*** Opening of Data records ***

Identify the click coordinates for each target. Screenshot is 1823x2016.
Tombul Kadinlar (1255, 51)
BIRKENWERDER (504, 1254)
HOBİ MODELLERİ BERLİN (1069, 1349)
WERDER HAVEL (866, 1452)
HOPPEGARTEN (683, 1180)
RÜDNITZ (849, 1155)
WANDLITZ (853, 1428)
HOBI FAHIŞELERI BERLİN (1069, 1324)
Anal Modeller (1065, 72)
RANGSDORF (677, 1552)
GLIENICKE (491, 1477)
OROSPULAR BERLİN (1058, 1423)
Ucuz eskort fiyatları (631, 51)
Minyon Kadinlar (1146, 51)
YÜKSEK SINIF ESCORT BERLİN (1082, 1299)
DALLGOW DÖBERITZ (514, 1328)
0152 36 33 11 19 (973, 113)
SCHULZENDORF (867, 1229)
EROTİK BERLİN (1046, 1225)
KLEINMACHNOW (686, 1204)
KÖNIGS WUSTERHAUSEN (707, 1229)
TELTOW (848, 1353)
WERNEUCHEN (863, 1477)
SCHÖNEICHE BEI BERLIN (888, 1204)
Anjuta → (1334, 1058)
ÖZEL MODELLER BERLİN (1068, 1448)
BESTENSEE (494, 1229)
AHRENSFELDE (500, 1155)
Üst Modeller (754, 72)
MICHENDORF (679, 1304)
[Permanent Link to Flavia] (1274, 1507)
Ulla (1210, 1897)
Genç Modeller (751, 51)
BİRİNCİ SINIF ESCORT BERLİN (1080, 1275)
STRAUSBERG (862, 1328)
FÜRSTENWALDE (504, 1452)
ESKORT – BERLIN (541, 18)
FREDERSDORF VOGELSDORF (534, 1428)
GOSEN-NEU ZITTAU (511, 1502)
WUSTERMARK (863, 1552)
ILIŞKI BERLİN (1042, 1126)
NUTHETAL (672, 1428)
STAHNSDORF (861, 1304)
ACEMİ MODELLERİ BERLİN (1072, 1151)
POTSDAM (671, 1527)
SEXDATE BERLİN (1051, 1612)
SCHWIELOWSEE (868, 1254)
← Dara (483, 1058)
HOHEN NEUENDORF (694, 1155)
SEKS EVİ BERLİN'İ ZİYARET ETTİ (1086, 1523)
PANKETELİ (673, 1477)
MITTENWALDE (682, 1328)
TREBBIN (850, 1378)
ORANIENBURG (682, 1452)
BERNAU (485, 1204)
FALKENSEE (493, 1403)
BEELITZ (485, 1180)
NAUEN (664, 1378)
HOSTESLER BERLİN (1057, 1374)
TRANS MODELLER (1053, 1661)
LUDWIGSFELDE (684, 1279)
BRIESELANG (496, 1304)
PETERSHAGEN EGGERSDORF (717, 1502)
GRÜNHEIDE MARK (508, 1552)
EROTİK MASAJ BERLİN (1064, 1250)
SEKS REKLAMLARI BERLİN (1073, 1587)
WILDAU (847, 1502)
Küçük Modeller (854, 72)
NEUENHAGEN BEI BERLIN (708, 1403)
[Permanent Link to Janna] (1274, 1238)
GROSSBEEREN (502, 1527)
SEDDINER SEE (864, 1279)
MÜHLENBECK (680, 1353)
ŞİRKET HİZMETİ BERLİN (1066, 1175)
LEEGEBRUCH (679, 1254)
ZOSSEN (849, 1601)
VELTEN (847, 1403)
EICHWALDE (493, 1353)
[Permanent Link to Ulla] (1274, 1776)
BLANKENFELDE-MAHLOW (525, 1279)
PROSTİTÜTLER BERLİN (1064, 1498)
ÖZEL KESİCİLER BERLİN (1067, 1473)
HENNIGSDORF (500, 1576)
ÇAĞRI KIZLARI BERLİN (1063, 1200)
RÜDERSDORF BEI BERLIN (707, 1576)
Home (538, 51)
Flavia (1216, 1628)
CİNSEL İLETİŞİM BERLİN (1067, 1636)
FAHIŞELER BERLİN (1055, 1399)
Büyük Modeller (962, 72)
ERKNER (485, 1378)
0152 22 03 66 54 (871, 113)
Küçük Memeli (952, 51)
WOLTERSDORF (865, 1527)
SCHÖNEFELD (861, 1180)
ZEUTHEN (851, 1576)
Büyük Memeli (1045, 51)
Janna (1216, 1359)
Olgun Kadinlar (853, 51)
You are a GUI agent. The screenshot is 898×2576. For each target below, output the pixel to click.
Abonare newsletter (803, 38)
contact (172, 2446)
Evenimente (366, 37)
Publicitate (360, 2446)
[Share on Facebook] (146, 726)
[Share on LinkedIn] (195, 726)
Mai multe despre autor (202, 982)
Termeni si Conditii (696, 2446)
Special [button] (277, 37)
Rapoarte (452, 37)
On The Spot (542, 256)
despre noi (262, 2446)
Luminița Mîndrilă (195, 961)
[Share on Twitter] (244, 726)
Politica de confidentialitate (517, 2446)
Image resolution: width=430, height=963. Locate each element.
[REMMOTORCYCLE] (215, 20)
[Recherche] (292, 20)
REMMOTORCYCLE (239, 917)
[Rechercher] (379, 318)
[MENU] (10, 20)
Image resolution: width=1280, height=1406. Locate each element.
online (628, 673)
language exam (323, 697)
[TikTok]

*** Close of Data records ***

> [Task objective]:
A copy of each line above that holds the word "BERLIN" is the expected answer.

> [Response]:
SCHÖNEICHE BEI BERLIN (888, 1204)
ESKORT – BERLIN (541, 18)
NEUENHAGEN BEI BERLIN (708, 1403)
RÜDERSDORF BEI BERLIN (707, 1576)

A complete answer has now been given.